In this chapter, we will cover basic OpenCV functionality related to I/O functions. From the recipes, you will learn how to obtain images from different sources (either filesystem or camera), display them, and save images and videos. Also, the chapter covers the topic of working with the OpenCV UI system; for instance, in creating windows and trackbars.

In this recipe, we will learn how to read images from files. OpenCV supports reading images in different formats, such as PNG, JPEG, and TIFF. Let's write a program that takes the path to an image as its first parameter, reads the image, and prints its shape and size.

You need to have OpenCV 3.x installed with Python API support.

For this recipe, you need to perform the following steps:

1. You can easily read an image with the cv2.imread function, which takes path to image and optional flags:

import argparse
import cv2
parser = argparse.ArgumentParser()
parser.add_argument('--path', default='../data/Lena.png', help='Image path.')
params = parser.parse_args()
img = cv2.imread(params.path)

2. Sometimes it's useful to check whether the image was successfully loaded or not:

assert img is not None  # check if the image was successfully loaded
print('read {}'.format(params.path))
print('shape:', img.shape)
print('dtype:', img.dtype)

3. Load the image and convert it to grayscale, even if it had many color channels originally:

img = cv2.imread(params.path, cv2.IMREAD_GRAYSCALE)
assert img is not None
print('read {} as grayscale'.format(params.path))
print('shape:', img.shape)
print('dtype:', img.dtype)

The loaded image is represented as a NumPy array. The same representation is used in OpenCV for matrices. NumPy arrays have such properties as shape, which is an image's size and number of color channels, and dtype, which is the underlying data type (for example, uint8 or float32). Note that OpenCV loads images in BGR, not RGB, format.

The shape tuple in this case should be interpreted as follows: image height, image width, color channels count.

The cv.imread function also supports optional flags, where users can specify whether conversion to uint8 type should be performed, and whether the image is grayscale or color.
____________________
**Stated exercise A:**
According to the OpenCV image-reading excerpt, in what color format does OpenCV load images?
____________________
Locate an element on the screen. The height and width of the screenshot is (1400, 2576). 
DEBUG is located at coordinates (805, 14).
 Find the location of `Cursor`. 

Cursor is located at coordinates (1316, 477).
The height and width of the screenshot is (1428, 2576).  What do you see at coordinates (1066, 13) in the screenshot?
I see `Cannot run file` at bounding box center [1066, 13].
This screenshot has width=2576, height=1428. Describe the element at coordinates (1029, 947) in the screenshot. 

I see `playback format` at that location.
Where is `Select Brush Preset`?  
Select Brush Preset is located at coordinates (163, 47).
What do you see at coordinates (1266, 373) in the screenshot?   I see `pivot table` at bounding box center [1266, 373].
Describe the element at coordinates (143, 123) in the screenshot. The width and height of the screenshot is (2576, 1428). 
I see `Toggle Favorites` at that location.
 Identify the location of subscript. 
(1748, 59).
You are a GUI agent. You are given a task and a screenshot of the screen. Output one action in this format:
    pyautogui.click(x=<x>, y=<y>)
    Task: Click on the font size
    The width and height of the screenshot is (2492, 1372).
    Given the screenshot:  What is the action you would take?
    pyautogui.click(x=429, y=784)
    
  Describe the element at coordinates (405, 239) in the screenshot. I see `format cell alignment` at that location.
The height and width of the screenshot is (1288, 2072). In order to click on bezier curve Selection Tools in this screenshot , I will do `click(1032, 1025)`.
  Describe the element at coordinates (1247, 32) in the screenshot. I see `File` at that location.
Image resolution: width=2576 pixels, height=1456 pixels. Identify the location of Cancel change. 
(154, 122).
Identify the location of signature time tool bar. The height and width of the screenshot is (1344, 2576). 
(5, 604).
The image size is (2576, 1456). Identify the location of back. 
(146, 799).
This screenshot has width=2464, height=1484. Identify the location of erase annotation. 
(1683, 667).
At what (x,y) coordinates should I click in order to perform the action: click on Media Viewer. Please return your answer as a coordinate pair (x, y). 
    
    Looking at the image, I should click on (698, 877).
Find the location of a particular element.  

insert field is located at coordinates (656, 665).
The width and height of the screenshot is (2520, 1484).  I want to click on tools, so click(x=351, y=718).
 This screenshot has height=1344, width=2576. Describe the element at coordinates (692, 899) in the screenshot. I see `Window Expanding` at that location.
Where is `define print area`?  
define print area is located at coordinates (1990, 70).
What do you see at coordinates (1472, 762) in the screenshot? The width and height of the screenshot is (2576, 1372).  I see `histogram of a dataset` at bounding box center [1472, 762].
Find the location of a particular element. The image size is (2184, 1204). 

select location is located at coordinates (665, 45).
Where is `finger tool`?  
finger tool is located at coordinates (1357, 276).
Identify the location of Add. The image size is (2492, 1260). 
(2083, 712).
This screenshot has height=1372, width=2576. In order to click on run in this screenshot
____________________
**Stated exercise B:**
From the rows above, extract the lines from the one containing "The height and width of the screenshot is (1288, 2072)." up to and including the one containing "Describe the element at coordinates (1247, 32)", reproducing them without any changes.

**Correct output A:**
BGR, not RGB.

**Correct output B:**
The height and width of the screenshot is (1288, 2072). In order to click on bezier curve Selection Tools in this screenshot , I will do `click(1032, 1025)`.
  Describe the element at coordinates (1247, 32) in the screenshot. I see `File` at that location.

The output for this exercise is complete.